EXTRAIT:

Pour mon devoir d’emc, j’ai interviewé mon grand-père afin qu’il me raconte ce que son beau-père Jean Léon Albert Formanlui avait transmis, engagé dans la Forces Aériennes Françaises Libres pendant la Seconde Guerre mondiale.
Interview
Moi :
Papi, qui était exactement Jean Forman ?
Mon grand-père :
Jean Forman était un homme très courageux. Il est né en 1915 à Paris. Dès 1940, après la défaite de la France, il a refusé l’armistice avec l’Allemagne. Il a rejoint la France Libre du général de Gaulle pour continuer le combat.
Moi :
Pourquoi a-t-il décidé de partir se battre ?
Mon grand-père :
D’après ce que mon beau-père racontait, il ne supportait pas l’idée que la France abandonne. Pour lui, il fallait continuer à résister, même si cela semblait impossible. Beaucoup de Français avaient peur, mais lui voulait agir.
Moi :
Qu’est-ce qu’il faisait dans la guerre ?
Mon grand-père :
Il était parachutiste dans les FAFL, les Forces Aériennes Françaises Libres. Il participait à des missions secrètes en France occupée. Il était parachuté de nuit pour rejoindre la Résistance, transporter des informations ou organiser des sabotages contre les Allemands.
Moi :
Il faisait des missions dangereuses ?
Mon grand-père :
Oui, très dangereuses. À cette époque, s’il était capturé, il risquait la torture ou l’exécution. Les missions se faisaient souvent dans le silence, la nuit, avec très peu de moyens.
Moi :
Tu connais une mission importante qu’il a réalisée ?
Mon grand-père :
Oui. Dans la nuit du 7 au 8 juin 1941, avec plusieurs compagnons résistants, il a participé au sabotage de la centrale électrique de Pessac, près de Bordeaux. Ils ont détruit plusieurs transformateurs électriques avec des explosifs. Cela a beaucoup gêné les Allemands.
Moi :
Comment les Allemands ont réagi ?

DONNÉES BRUTES:
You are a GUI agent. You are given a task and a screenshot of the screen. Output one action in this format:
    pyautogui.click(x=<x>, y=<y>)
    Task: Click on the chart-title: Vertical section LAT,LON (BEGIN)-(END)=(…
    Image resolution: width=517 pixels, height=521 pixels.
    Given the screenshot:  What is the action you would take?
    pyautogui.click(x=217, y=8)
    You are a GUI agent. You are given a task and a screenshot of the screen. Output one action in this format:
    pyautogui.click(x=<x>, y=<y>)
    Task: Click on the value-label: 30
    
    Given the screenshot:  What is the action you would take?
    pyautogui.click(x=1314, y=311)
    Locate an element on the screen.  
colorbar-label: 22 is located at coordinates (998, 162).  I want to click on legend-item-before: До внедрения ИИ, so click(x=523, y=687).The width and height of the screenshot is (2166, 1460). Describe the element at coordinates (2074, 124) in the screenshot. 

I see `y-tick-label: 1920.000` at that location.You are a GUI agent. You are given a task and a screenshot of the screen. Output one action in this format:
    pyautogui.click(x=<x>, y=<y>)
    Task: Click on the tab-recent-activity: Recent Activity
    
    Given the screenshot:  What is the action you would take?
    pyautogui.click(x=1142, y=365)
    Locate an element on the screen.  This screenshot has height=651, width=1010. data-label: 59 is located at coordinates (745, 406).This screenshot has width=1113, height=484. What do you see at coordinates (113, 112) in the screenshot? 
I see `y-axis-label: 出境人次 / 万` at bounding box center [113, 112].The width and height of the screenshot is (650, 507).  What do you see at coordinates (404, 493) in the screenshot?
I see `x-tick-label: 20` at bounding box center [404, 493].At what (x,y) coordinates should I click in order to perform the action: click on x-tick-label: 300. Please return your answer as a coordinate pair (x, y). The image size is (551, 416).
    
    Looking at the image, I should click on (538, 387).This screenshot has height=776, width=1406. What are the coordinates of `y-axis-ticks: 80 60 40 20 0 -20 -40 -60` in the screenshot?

CONSIGNE: Écrivez la suite de l'interview sur Jean Forman en reprenant juste après la dernière réplique.

RÉPONSE:
Mon grand-père :
Ils ont été très surpris et en colère. Après l’attaque, les contrôles et le couvre-feu ont été renforcés. Beaucoup de personnes ont été arrêtées. Mais cette opération a montré que la Résistance était capable de frapper l’occupant.
Moi :
Est-ce qu’il parlait souvent de la guerre ?
Mon grand-père :
Pas énormément. Beaucoup d’anciens résistants parlaient peu de ce qu’ils avaient vécu. C’étaient des souvenirs difficiles. Mais il était fier d’avoir servi la liberté et aidé la France.
Moi :
Qu’est-ce que tu ressens quand tu penses à lui ?
Mon grand-père :
De la fierté. Ces hommes ont pris d’énormes risques pour défendre leur pays. Grâce à eux, la France a pu retrouver sa liberté. Il est important que les jeunes générations se souviennent de leur courage.
Moi :
Pourquoi est-ce important de raconter son histoire aujourd’hui ?
Mon grand-père :
Parce qu’avec le temps, les témoins disparaissent. Si on ne raconte plus ces histoires, on oubliera les sacrifices faits pendant la guerre. La mémoire est essentielle pour comprendre notre histoire et éviter que cela recommence.
Cette interview m’a permis de mieux comprendre le courage de Jean Léon Albert Forman pendant la Seconde Guerre mondiale. Son engagement dans la Résistance montre l’importance de défendre la liberté, même dans les moments les plus difficiles.